In casa Bonacina un mosaico di passato e futuro

I gusti dell’imprenditrice italiana: «Vivo in ambienti diversi che ripercorrono la mia esistenza ma ricchi di nuove tendenze»

In casa Bonacina un mosaico di passato e futuro

Antonello Mosca

Pierantonio Bonacina è un'azienda che ha giocato un grande ruolo nella creazione del Made in Italy firmato da famosi designer. Lavorando il suo giunco e la malacca Giò Ponti nel '63 realizzò una bergère di grande eleganza, e due anni dopo Joe Colombo una poltroncina in manila con cuscini rivestiti in pelle. Due pezzi che fanno ormai parte della storia di questo settore.
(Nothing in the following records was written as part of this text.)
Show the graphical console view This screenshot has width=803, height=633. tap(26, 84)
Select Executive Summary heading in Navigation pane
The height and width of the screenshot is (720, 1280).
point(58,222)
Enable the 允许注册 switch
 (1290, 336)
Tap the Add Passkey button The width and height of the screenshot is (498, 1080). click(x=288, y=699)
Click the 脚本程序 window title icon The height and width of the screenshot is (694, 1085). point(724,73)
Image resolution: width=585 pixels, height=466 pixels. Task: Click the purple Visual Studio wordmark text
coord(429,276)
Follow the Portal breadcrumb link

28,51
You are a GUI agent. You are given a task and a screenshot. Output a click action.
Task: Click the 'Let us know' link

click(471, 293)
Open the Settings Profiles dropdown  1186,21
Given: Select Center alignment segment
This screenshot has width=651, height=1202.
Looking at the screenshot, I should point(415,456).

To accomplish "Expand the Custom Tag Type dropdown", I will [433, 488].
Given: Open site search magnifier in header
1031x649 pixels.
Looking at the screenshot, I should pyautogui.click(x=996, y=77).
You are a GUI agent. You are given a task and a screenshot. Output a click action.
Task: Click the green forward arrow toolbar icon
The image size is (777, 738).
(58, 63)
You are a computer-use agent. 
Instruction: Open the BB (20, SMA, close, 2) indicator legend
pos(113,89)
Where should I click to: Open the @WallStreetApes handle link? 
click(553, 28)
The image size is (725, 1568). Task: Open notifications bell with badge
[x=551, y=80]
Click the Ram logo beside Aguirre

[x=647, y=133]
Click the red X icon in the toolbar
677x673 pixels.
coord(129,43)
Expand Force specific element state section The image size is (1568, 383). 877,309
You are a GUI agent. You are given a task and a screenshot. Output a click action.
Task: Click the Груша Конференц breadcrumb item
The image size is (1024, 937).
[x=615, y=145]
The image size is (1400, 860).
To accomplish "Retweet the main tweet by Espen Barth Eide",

Accanto a questi le creazioni di Tito Agnoli, Annig Sarian, Frederich Fogh e via via un cammino fatto di successi non soltanto attraverso l'impiego di fibre vegetali, per realizzare tavoli, cassettoni, letti e tant'altro.
Isabella Bonacina oggi prosegue la tradizione familiare e, da «addetta ai lavori», non poteva non amare la sua casa. «Guardare la mia casa è come ripercorrere la mia esistenza, ma non mi limito a ricordare il passato, perché questo tema lo coltivo leggendo, documentandomi sulle nuove tendenze, sfogliando riviste specializzate, confrontando interpretazioni, stili, colori».
C'è allora uno stile particolare che vi predomina?
«Non credo, perché tutto l'arredo è nato spontaneamente dalla mia passione per determinati oggetti e materiali. Nonostante ciò il tutto non è casuale, ma fatto di equilibri, di materiali pregiati e lavorazioni fatte a mano, di colori e nuances naturali».
Uno stile eclettico quindi.
«Abbastanza, aperto a contributi provenienti da diversi luoghi e diverse epoche, ma con un determinatore comune che è quello del buon design. Lo stile di cambiamento nato con la Bauhaus è quello che preferisco, ma mi piace anche quello nordico degli anni Sessanta. Confesso che mi sono meno congeniali le tendenze rigide e spigolose dell'high tech oggi di moda».
Ci sono mobili da voi prodotti che arredano qualche ambiente della casa?
«Alcuni pezzi classici degli anni Sessanta, firmati da Zanuso e Ponti, ma anche la chaise longue Bikini disegnate da Franco Bizzozzero che vinse il diciannovesimo Compasso d'Oro come pure alcune sedute in midollino con profili in pelle».
Sappiamo che lei è una grande amante dell'arte, cosa la rappresenta sulle sue pareti?
«Dei dipinti di Salvatore Fiume e alcune opere di arte contemporanea astratta, che mi attraggono per la forza espressiva dei colori e mi fanno vivere emozioni e atmosfere davvero uniche».
C'è un ambiente in cui ama rifugiarsi?
«Certamente il mio studio, ricco di libri fino all'inverosimile, d'arte, d'arredamento, di letteratura, di poesia. Qui mi soffermo spesso e a lungo, magari ascoltando in sottofondo il mio genere musicale preferito, il jazz».
E la sua camera da letto?
«Un ambiente dove regna la semplicità, con un grande letto in midollino e non poteva essere diversamente, e una grande libreria. È un locale molto luminoso, con una porta scorrevole che si affaccia direttamente sul giardino. A volte sembra che il verde entri davvero in casa e con la bella stagione è davvero una sensazione gradevole».
E la cucina?
«Ordinata, moderna e attrezzata come vogliono le regole di oggi, e la veranda che si affaccia sul prato la rende più ampia e molto luminosa. Mi piace cucinare, ma piatti semplici, per i quali attingo all'orto che ho creato con grande passione».
Colori e tessuti?
«Mi piacciono i materiali naturali, in nuances che ricordano i colori della natura e apprezzo i materiali di ricerca, con fili metallici abbinati a fibre naturali come il lino e la canapa, e alcuni tessuti stampati che portano la firma di grandi designer».
Che ne pensa dei tanti negozi d'arredamento?
«Il mercato negli ultimi anni è cambiato: se il prodotto e la componente di design sono tuttora fondamentali, oggi, condizione insostituibile per far conoscere e apprezzare i beni, è quella svolta dal punto di vendita, luogo di eccellenza per ogni scambio. Non sono quindi tra quelli che pongono molte critiche, ma tra quelli che riconosce loro una importanza fondamentale.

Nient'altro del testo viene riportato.